== Try it ==
Count every line in the following entries where the word "Viewport" appears. Give the count alone.

== Records provided ==
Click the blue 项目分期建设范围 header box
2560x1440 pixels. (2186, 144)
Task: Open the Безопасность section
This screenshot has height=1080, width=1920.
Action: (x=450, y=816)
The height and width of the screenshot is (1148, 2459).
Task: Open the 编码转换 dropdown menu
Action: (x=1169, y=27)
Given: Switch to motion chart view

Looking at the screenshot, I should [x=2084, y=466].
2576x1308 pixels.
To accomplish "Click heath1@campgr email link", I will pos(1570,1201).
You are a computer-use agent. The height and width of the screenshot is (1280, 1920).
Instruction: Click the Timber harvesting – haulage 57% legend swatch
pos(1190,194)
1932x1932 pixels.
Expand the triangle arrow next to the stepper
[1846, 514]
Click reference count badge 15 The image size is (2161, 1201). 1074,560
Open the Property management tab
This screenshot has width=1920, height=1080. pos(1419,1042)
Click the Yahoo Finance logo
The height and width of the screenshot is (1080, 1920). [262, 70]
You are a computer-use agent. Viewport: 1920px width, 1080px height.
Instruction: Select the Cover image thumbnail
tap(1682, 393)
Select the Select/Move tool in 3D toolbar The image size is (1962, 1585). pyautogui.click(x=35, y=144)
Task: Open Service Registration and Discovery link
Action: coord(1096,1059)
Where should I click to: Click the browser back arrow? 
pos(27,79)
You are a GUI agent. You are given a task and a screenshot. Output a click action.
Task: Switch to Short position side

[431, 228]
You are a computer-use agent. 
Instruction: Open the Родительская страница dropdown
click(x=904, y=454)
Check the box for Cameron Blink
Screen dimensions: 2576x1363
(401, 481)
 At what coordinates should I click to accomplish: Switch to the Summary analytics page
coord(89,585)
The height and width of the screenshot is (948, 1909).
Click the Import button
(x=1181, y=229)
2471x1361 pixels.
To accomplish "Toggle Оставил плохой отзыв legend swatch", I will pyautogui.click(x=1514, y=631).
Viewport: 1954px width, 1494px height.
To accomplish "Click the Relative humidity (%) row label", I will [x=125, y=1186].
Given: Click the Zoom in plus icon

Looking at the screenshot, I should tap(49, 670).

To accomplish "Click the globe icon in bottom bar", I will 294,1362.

== Reply to the exercise ==
2